Time Limit: 3500MS  Memory Limit: 65536K
Total Submissions: 6320  Accepted: 2024

Description
A square is a 4-sided polygon whose sides have equal length and adjacent sides form 90-degree angles. It is also a polygon such that rotating about its centre by 90 degrees gives the same polygon. It is not the only polygon with the latter property, however, as a regular octagon also has this property.

So we all know what a square looks like, but can we find all possible squares that can be formed from a set of stars in a night sky? To make the problem easier, we will assume that the night sky is a 2-dimensional plane, and each star is specified by its x and y coordinates.

 

Input
The input consists of a number of test cases. Each test case starts with the integer n (1 <= n <= 1000) indicating the number of points to follow. Each of the next n lines specify the x and y coordinates (two integers) of each point.

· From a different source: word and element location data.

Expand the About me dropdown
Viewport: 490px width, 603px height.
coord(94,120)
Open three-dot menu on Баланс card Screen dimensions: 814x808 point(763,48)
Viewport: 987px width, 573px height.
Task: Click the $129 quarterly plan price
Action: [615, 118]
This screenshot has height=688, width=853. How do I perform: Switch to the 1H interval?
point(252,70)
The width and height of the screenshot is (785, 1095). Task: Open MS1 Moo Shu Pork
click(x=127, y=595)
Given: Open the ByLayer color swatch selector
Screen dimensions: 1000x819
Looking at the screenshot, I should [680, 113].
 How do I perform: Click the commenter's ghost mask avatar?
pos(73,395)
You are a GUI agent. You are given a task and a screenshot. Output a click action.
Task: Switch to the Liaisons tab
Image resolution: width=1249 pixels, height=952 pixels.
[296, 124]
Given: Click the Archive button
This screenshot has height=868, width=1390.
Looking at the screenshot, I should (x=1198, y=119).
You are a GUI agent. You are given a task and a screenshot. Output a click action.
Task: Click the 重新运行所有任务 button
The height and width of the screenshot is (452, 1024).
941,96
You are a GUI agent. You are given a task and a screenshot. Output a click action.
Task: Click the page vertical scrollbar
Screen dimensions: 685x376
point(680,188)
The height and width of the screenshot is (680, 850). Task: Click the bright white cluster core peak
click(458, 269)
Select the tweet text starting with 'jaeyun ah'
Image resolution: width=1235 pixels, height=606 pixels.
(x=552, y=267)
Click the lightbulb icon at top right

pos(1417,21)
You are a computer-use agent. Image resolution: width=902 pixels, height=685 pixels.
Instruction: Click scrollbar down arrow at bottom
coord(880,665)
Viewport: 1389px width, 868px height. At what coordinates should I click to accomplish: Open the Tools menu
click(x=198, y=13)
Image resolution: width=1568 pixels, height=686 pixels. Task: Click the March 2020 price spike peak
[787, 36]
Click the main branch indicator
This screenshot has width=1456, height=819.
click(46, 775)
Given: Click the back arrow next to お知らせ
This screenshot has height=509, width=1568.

You may assume that the points are distinct and the magnitudes of the coordinates are less than 20000. The input is terminated when n = 0.

Output
For each test case, print on a line the number of squares one can form from the given stars.

Sample Input
4
1 0
0 1
1 1
0 0
9
0 0
1 0
2 0
0 2
1 2
2 2
0 1
1 1
2 1
4
-2 5
3 7
0 0
5 2
0

Sample Output
1
6
1

Source
Rocky Mountain 2004

---

// POJ2002.cpp : Defines the entry point for the console application.
//

#include <iostream>
#include <algorithm>
using namespace std;

struct Point
{
    int x;
    int y;
};

struct Node
{
    Node():next(0){}
    int x;
    int y;
    Node* next;
};

bool findPoint(Node hash[], int x, int y, int SIZE)
{
    int key = (x * x + y * y) % SIZE;
    Node* pt = &hash[key];
    while (pt->next != NULL)
    {
        pt = pt->next;
        if (pt->x == x && pt->y == y)return true;
    }
    return false;
};

int main(int argc, char* argv[])
{
    const int SIZE = 33119;
    Point pts[1000];
    Node hash[SIZE];

    int n;
    while(cin >> n && n != 0)
    {
        memset(hash,0,sizeof(hash));
        for (int i = 0; i < n; ++i)
        {
            Node* pn = new Node;
            scanf("%d %d", &pts[i].x, &pts[i].y);
            pn->x = pts[i].x;
            pn->y = pts[i].y;
            int key = (pn->x * pn->x + pn->y * pn->y) % SIZE;
            Node* pt = &hash[key];
            while (pt->next != NULL)pt = pt->next;
            pt->next = pn;
        }

        int cnt = 0;
        for(int i = 0; i < n; ++i)
            for (int j = i + 1; j < n; ++j)
            {
                int x = pts[i].x - pts[j].x;
                int y = pts[i].y - pts[j].y;

                int x1 = pts[i].x + y;
                int y1 = pts[i].y - x;
                int x2 = pts[j].x + y;
                int y2 = pts[j].y - x;

                if (findPoint(hash,x1,y1,SIZE) && findPoint(hash,x2,y2,SIZE)) ++cnt;

                x1 = pts[i].x - y;
                y1 = pts[i].y + x;
                x2 = pts[j].x - y;
                y2 = pts[j].y + x;

                if (findPoint(hash,x1,y1,SIZE) && findPoint(hash,x2,y2,SIZE)) ++cnt;
            };

        cout << (cnt >> 2) << endl;
    }
    return 0;
}